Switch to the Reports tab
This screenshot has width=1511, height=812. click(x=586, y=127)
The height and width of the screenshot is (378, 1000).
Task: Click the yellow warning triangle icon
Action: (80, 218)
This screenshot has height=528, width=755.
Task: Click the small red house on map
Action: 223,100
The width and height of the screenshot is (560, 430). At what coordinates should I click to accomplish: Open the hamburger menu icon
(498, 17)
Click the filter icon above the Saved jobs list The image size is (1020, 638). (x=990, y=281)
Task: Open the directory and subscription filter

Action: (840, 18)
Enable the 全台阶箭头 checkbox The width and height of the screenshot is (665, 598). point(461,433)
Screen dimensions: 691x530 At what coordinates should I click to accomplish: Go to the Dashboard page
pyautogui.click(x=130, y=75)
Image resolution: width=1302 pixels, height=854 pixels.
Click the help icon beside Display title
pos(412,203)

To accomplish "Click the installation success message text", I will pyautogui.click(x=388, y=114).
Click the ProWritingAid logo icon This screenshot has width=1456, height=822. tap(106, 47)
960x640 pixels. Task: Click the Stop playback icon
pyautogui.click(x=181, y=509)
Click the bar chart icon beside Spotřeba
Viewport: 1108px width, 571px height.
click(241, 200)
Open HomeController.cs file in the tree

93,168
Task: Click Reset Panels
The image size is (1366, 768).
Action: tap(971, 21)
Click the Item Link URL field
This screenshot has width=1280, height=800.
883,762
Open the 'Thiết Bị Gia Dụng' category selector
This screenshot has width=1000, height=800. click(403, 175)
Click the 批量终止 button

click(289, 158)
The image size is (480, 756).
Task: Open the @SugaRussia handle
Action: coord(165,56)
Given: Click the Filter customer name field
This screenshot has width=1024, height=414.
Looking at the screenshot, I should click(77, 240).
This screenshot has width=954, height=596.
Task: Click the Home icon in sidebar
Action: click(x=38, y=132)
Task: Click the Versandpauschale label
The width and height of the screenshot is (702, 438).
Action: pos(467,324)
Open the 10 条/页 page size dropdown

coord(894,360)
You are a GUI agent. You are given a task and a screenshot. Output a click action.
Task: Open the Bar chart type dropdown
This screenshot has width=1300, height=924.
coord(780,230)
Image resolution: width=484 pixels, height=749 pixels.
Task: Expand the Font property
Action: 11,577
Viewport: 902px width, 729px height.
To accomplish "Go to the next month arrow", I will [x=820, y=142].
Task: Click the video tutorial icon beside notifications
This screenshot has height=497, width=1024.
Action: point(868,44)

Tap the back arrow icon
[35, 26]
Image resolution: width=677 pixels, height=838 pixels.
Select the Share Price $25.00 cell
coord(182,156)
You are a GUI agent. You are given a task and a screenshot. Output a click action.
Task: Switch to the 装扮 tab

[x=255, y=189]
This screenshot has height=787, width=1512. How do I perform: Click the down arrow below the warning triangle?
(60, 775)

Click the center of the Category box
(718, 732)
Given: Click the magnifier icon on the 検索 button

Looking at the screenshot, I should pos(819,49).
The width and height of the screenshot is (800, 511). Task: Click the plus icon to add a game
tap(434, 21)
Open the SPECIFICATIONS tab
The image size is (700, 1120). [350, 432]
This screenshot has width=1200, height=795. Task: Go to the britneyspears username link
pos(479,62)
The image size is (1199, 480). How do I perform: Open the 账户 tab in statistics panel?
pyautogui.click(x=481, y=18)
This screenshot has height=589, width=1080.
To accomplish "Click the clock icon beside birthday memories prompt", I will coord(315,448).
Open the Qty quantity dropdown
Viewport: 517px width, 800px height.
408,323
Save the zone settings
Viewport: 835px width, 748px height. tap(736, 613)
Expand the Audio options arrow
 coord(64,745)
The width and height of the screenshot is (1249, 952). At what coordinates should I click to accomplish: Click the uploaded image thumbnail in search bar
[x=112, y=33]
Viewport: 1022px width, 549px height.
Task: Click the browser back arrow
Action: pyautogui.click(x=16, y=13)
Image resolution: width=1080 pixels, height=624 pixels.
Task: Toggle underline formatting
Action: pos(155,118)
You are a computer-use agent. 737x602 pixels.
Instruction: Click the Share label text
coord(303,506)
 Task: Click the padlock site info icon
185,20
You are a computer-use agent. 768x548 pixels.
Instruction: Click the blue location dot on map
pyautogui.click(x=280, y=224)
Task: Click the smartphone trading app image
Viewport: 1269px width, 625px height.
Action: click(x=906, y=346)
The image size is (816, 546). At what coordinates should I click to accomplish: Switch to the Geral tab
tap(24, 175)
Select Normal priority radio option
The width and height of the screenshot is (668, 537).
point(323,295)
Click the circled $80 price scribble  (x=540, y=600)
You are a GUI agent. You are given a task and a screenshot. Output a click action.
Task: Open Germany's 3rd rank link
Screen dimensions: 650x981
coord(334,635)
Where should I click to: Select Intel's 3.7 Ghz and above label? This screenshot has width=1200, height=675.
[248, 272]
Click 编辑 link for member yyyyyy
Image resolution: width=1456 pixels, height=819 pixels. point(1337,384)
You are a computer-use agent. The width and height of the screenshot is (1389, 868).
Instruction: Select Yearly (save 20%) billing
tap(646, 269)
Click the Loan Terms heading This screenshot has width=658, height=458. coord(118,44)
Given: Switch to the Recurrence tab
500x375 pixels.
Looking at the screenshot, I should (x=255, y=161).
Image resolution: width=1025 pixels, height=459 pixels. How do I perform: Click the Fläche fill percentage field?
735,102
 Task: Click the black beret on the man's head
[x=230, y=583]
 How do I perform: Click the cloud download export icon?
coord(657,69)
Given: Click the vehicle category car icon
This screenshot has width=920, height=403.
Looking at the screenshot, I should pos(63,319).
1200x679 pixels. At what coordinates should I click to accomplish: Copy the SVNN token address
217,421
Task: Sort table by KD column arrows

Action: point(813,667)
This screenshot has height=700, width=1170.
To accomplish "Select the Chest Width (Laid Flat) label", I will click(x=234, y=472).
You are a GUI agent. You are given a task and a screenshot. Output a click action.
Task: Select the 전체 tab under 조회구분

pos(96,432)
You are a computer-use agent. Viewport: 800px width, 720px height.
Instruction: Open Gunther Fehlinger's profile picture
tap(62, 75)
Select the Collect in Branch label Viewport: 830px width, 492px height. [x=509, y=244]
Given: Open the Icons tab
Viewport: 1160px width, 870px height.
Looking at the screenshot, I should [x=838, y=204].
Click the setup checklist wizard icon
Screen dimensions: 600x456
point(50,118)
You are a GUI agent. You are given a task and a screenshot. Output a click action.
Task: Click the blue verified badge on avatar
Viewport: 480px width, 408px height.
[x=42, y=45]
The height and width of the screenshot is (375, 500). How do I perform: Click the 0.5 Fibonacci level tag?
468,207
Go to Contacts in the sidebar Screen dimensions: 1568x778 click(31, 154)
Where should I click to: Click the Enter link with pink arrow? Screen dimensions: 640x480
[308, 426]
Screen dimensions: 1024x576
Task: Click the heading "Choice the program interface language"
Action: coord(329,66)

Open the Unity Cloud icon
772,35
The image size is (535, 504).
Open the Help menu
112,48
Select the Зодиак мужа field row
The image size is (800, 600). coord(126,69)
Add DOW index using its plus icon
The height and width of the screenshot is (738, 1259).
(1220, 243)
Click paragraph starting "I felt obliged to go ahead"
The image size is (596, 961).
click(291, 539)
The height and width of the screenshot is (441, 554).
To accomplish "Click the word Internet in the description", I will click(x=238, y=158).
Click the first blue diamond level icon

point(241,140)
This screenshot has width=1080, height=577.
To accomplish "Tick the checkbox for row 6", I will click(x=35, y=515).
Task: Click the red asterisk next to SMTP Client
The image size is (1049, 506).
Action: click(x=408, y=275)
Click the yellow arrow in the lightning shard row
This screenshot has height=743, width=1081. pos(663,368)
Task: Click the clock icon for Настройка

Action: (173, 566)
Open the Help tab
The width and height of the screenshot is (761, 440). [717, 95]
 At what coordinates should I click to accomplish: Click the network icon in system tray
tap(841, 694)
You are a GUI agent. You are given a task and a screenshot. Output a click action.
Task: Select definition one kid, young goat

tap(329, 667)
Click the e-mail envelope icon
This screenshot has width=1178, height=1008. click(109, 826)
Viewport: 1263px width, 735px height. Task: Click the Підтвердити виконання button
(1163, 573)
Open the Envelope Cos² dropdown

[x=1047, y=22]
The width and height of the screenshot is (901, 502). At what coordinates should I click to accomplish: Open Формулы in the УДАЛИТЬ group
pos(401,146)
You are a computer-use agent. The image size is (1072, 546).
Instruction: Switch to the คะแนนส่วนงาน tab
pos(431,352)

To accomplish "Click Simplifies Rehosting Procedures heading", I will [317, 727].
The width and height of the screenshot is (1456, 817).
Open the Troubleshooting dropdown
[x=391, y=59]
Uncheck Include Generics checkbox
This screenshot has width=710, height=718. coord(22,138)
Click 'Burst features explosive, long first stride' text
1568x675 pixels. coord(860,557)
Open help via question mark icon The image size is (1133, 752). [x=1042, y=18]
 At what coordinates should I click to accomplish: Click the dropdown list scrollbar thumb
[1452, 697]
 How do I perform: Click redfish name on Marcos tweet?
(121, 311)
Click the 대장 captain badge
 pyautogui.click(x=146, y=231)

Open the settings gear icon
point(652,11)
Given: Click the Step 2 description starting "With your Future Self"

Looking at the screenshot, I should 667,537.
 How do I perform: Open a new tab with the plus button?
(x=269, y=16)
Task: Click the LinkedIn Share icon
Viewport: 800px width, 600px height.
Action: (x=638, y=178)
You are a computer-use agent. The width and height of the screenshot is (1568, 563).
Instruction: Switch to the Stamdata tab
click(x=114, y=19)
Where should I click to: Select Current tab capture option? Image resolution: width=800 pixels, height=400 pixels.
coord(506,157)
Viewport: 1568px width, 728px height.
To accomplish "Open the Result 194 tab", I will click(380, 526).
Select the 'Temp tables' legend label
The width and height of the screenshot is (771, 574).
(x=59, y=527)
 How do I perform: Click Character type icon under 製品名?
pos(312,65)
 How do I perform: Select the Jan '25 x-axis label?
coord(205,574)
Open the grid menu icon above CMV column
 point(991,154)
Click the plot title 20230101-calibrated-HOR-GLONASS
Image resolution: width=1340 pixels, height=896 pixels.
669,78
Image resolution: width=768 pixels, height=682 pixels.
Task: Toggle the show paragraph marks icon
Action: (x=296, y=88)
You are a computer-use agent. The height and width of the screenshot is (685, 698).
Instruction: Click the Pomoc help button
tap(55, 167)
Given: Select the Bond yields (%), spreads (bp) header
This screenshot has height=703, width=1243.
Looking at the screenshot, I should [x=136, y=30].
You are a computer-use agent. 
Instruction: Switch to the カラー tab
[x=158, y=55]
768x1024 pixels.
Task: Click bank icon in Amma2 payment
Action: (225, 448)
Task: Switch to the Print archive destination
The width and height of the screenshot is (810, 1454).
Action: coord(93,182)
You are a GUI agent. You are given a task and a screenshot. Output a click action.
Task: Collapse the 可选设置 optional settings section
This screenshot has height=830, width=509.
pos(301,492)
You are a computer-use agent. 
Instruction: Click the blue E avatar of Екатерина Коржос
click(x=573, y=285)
====================
▶ **Exercise goal**:
Return each full line of the entries that contains the word "next".

▶ **Task output**:
To accomplish "Go to the next month arrow", I will [x=820, y=142].
Task: Click the red asterisk next to SMTP Client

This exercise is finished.